[Core] NumPy String support in NumSharp

## Overview

Add NumPy-compatible string dtype support to NumSharp, enabling text data processing with full NumPy 2.x behavioral parity.

## Problem

NumSharp cannot store strings in arrays, perform vectorized string operations, or interoperate with NumPy string data.

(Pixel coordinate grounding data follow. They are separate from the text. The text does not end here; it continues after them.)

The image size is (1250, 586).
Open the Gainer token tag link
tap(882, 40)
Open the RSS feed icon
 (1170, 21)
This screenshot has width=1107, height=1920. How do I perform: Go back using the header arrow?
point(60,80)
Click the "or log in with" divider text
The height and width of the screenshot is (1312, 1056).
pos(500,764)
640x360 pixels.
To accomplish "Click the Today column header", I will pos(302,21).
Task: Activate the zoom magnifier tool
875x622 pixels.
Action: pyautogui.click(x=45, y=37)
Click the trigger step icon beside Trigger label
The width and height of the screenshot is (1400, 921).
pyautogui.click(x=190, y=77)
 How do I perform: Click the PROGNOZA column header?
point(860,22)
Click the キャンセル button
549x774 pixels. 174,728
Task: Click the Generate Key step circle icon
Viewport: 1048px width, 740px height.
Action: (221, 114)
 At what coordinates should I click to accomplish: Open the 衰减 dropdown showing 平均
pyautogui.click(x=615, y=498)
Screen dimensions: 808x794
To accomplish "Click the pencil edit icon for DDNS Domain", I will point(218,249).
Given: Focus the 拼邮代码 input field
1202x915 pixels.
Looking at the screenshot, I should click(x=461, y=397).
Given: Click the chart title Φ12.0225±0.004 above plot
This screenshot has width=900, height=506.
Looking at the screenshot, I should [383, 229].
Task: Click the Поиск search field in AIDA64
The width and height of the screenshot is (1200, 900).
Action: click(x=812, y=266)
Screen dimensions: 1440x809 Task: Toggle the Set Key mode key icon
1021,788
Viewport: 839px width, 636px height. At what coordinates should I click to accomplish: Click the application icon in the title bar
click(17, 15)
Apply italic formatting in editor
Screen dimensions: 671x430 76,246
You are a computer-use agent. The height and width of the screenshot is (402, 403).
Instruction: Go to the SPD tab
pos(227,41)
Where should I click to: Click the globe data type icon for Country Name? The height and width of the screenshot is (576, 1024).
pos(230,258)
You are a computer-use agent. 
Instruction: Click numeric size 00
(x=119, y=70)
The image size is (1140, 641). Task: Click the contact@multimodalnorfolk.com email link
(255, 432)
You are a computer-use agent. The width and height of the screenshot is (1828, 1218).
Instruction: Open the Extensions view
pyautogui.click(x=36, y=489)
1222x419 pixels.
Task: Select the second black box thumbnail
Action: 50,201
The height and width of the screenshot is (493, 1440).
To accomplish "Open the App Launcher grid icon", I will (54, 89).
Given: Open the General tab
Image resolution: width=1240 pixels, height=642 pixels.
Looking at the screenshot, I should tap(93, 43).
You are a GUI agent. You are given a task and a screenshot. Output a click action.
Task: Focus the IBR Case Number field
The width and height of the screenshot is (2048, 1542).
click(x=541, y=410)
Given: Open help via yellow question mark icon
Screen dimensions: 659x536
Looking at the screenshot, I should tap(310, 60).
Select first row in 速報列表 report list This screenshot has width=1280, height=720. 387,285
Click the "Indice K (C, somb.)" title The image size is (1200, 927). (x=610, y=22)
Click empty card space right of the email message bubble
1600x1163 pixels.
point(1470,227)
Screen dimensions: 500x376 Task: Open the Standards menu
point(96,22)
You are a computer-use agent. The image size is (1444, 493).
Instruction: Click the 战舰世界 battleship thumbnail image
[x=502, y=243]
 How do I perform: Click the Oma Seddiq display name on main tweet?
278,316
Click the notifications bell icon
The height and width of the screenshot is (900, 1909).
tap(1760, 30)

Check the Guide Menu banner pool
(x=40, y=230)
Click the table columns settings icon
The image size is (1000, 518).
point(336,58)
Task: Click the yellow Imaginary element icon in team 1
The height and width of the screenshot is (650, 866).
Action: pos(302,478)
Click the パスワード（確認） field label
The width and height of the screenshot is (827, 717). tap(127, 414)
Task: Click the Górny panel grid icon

This blocks text-heavy ML/data science workflows, pandas-like DataFrames, and full .npy file compatibility.

## Reference

`docs/plans/NUMPY_STRING_TYPES.md` - 1959-line specification from NumPy v2.4.2 source analysis.

## Proposal

### Core Type System

- [ ] Add `NPTypeCode.Bytes` for fixed-width byte strings (`S`, NPY_STRING = 18)
- [ ] Add `NPTypeCode.Unicode` for fixed-width Unicode strings (`U`, NPY_UNICODE = 19)
- [ ] Add `NPTypeCode.VString` for variable-length UTF-8 strings (`T`, NPY_VSTRING = 2056)
- [ ] Keep `NPTypeCode.Char` as its own type (maps to `U1` or `S1` internally for string operations)
- [ ] Add `np.bytes_` scalar type (wraps `byte[]`)
- [ ] Add `np.str_` scalar type (wraps `string` or `int[]` for UTF-32)
- [ ] Add `np.character` base class for string scalar hierarchy
- [ ] Add `np.flexible` base class (parent of `character` and `void`)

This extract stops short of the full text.